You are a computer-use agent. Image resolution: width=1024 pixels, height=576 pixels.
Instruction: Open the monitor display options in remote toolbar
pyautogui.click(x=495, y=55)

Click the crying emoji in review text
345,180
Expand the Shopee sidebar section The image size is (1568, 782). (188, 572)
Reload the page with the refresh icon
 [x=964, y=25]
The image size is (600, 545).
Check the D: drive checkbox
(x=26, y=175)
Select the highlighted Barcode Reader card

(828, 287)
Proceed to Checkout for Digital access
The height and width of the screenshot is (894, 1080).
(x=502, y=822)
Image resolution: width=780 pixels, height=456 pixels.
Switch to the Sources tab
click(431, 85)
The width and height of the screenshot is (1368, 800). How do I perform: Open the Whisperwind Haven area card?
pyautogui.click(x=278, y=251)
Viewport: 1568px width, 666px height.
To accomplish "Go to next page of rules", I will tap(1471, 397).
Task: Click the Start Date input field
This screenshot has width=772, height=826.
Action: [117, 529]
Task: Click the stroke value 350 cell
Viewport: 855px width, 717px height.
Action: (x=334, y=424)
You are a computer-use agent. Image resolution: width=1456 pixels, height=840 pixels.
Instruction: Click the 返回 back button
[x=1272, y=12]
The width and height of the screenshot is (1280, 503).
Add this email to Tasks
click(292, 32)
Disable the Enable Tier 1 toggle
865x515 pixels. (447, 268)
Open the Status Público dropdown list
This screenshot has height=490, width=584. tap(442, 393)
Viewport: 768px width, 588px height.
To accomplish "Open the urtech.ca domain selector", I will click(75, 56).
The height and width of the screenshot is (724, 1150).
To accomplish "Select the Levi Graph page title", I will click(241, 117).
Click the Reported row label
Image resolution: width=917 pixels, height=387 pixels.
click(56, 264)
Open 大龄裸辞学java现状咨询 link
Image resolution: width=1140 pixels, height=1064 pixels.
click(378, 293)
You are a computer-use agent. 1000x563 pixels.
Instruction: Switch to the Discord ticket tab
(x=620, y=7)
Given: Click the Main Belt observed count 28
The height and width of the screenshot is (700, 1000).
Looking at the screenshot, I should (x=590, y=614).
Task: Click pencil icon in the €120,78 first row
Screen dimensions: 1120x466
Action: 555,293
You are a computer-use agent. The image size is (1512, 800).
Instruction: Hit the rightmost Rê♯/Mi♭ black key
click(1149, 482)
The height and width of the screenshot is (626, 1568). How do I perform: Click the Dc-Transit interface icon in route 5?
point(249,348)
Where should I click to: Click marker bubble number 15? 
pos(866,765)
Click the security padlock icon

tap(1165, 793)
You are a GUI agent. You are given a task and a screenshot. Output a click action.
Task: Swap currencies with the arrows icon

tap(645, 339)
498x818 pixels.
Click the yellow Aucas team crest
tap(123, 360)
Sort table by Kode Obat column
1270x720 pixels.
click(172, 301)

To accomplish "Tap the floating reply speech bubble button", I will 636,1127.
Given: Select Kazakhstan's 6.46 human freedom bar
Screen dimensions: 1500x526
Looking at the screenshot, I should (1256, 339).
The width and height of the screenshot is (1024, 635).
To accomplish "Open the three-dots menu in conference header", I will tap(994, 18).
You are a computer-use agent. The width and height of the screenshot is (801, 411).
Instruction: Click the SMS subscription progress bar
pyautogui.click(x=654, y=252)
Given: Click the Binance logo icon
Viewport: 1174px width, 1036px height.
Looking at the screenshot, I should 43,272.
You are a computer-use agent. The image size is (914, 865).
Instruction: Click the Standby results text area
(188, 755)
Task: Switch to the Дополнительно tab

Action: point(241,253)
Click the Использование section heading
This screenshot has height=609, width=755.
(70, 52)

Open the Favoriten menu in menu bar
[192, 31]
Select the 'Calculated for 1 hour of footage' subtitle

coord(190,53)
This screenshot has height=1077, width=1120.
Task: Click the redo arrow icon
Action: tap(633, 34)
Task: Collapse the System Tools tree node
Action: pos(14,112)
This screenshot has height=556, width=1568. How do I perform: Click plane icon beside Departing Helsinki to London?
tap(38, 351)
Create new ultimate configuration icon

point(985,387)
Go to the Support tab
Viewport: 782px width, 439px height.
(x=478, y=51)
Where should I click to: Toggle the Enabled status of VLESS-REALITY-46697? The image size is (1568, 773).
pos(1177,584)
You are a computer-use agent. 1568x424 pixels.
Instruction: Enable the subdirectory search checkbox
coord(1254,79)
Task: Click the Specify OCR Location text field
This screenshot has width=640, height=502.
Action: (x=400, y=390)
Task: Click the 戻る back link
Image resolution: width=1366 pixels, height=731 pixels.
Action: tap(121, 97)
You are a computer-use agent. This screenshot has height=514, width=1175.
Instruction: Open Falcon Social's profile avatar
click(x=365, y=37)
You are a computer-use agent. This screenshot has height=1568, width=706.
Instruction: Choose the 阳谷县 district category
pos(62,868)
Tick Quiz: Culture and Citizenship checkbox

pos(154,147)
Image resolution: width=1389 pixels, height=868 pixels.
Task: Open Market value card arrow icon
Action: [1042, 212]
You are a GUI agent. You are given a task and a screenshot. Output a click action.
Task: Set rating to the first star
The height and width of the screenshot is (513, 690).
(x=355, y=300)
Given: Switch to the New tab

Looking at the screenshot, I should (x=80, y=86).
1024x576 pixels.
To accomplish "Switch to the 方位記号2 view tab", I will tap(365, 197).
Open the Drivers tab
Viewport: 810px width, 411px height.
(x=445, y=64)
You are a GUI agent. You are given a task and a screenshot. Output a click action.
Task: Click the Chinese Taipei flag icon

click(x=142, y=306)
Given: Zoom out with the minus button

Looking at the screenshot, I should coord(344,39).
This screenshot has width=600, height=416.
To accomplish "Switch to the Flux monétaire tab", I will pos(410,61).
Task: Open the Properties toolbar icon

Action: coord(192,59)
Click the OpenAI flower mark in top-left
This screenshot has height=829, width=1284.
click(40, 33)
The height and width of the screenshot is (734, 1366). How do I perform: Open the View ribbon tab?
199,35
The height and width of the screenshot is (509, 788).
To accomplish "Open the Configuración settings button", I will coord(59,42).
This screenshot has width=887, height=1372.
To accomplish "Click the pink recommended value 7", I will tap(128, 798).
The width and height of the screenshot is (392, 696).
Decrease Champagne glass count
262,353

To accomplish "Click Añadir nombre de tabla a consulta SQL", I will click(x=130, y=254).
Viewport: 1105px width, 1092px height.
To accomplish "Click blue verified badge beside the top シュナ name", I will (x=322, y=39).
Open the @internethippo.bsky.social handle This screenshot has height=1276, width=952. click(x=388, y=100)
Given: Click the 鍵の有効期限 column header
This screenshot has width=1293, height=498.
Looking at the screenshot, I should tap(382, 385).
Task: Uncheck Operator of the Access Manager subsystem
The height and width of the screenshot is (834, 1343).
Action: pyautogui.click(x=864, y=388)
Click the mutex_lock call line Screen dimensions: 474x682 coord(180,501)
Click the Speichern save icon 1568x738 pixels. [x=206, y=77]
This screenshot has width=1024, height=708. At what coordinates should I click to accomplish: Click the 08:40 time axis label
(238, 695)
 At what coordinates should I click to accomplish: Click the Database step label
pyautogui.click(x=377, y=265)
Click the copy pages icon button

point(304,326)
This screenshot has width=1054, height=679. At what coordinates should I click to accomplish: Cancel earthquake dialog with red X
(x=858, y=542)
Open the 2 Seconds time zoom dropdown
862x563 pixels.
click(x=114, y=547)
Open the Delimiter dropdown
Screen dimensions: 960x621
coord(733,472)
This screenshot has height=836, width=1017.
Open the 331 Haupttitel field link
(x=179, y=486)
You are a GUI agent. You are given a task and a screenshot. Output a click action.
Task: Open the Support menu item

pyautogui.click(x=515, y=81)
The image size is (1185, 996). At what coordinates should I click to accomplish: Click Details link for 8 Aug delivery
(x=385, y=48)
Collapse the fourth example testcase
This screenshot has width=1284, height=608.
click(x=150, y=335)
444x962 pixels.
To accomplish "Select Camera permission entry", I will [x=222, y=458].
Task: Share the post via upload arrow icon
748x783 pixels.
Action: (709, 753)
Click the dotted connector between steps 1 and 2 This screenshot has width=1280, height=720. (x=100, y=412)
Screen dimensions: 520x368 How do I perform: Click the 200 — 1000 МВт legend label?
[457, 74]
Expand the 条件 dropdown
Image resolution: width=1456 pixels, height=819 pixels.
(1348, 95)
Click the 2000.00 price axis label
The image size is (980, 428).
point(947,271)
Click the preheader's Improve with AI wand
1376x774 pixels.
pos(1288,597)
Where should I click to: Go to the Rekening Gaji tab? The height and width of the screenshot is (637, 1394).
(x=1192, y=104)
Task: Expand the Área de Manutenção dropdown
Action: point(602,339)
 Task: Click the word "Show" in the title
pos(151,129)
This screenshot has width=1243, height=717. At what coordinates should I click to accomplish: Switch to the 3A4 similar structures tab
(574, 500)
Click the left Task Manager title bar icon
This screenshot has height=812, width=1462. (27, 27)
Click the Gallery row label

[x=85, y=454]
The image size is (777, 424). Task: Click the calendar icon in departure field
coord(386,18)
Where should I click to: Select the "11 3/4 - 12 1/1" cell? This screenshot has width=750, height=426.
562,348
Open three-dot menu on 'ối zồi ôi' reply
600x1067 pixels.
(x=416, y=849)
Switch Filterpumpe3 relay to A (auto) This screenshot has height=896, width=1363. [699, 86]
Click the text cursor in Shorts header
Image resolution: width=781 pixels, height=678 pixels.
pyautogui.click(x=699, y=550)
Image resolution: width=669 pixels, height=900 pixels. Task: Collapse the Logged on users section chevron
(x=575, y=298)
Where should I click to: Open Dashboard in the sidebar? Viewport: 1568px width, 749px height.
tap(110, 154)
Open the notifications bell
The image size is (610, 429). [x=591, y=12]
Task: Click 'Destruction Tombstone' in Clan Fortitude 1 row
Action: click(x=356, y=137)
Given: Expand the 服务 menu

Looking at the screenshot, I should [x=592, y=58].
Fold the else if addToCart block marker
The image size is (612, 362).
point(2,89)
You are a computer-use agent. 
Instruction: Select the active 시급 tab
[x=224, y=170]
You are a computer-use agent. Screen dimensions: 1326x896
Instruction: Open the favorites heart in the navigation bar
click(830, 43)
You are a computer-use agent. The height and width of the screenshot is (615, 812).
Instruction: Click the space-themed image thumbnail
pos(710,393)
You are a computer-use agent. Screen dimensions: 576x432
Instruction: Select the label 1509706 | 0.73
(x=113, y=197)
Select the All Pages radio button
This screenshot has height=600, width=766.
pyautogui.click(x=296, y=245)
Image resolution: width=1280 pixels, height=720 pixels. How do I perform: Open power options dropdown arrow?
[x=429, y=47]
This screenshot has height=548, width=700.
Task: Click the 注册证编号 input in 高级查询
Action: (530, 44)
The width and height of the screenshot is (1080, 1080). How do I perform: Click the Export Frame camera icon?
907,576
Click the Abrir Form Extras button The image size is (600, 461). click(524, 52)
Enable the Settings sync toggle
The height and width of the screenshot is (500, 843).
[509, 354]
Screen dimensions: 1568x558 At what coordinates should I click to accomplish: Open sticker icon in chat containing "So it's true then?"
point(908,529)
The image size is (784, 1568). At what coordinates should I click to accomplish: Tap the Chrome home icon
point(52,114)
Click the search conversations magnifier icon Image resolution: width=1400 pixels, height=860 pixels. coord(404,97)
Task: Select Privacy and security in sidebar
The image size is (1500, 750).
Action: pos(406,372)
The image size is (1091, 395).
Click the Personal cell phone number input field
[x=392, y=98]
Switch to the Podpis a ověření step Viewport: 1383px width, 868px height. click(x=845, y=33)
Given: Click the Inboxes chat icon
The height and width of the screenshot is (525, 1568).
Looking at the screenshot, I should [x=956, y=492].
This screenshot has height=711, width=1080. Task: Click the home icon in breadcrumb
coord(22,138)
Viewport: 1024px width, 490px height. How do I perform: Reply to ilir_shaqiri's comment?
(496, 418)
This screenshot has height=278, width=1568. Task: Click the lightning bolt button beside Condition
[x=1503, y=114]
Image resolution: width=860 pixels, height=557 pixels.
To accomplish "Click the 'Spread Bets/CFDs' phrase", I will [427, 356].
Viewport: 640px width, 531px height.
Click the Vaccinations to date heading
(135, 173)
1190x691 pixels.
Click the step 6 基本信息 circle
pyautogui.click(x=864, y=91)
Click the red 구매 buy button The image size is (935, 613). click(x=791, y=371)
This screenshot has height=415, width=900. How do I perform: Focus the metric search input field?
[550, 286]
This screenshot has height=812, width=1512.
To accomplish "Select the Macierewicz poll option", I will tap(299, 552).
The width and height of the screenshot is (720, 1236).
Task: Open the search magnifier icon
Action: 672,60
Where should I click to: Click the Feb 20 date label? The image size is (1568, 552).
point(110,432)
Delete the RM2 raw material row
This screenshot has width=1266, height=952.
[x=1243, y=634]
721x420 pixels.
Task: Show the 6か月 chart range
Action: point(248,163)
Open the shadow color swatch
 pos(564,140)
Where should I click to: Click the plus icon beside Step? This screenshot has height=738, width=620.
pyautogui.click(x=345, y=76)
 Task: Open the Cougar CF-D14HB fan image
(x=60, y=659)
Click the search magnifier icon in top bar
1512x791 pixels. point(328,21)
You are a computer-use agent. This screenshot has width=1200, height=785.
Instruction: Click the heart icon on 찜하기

_Work to be completed_
Tally the lines of the data that contain the string "first", and report nothing but the tally.

_Solution for this task_
2